In the first line of alloc
, vec
grows from size 1 to 2. My GCC’s STL implementation thus realloc a space of size 2 and moves the existing content there. This reallocation invalidates the original memory space, at which vec[0]
is pointing to. So sometimes you would get a SEGFAULT
out of this.
Solution: vec.assign(0, alloc());
So obviously the root cause of this problem is undefined behavior in the execution order of indexing and the evaluation of the value (the bug emerges if indexing happens first). In the solution above, per standard, the parameters are evaluated before the vec.assign
call so we are fine.
The compiler is theoretically unable to detect this perfectly. Obviously the compiler can issue warnings, but it cannot perfectly detect only and every case of such undefined behaviors. Otherwise we could just put any program in the function call and solve the Turing Halting Problem.
If you understand what’s going on completely, ignore the following part.
So at the first glance, I was thinking: “hmmm this makes sense if we’re using and moving around a raw array, but isn’t the []
operator of a vector just disguised function call?”.

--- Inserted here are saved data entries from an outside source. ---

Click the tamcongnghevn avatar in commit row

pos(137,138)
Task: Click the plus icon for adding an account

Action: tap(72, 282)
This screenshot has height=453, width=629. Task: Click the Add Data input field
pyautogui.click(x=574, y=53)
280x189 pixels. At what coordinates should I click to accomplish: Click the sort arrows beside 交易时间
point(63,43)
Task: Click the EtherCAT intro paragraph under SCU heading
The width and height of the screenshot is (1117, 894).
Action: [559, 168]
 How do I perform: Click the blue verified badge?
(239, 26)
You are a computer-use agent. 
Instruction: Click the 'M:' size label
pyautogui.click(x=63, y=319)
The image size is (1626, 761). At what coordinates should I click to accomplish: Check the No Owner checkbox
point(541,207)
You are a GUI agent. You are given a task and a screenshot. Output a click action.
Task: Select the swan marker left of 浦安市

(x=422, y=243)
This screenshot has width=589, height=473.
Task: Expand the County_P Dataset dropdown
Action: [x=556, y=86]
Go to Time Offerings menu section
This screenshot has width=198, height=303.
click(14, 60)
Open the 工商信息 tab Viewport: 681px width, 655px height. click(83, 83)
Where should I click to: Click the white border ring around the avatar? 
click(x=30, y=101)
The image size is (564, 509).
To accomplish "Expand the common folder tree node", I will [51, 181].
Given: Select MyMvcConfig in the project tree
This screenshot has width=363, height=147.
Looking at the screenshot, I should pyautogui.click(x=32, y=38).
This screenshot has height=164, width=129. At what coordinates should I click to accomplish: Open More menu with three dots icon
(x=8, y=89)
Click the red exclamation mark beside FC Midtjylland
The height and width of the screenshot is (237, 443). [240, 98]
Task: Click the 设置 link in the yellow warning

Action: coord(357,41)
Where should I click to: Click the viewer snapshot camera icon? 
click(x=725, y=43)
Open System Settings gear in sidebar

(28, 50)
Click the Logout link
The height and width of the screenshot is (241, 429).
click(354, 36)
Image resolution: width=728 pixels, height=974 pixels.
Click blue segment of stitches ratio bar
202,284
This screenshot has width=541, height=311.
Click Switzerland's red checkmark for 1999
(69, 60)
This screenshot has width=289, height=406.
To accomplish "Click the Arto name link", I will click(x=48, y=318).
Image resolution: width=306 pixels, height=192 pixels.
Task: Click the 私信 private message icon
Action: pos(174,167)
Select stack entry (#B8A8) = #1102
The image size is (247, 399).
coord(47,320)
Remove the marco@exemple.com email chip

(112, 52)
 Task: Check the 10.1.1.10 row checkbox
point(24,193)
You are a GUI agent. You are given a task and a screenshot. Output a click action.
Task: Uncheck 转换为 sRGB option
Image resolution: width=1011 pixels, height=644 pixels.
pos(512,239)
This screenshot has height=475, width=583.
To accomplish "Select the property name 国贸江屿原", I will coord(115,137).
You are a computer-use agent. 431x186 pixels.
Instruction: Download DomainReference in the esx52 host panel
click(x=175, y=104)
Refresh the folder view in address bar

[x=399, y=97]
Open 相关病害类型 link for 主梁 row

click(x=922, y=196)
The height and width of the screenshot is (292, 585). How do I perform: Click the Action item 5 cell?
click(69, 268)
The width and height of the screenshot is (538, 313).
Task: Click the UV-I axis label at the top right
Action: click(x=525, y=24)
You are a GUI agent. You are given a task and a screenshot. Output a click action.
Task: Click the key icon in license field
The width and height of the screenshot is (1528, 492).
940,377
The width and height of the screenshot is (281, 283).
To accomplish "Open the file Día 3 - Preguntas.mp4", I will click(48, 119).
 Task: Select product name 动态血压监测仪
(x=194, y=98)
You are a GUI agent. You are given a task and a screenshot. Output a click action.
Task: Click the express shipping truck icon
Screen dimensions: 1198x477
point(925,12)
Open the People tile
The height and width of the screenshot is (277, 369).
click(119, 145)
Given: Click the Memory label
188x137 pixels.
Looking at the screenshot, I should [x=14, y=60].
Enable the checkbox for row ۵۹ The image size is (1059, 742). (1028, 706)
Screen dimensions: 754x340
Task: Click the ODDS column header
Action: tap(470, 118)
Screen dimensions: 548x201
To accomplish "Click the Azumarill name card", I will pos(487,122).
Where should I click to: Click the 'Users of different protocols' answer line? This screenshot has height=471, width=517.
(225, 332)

Indeed it is. Suppose that T& operator[](size_t i) {...}
is renamed to T& bracket(size_t i) {...}
for clarity’s sake, then vec[0] = alloc()
is translated into:
int* ref = &vec.bracket(0);
int val = alloc();
*ref = val;
Now everything is defined, but obviously after alloc
, ref
becomes a dangling pointer.
Side notes, barring Turing Halting Problem, if a compiler can detect this, we’d have no use of rust and such.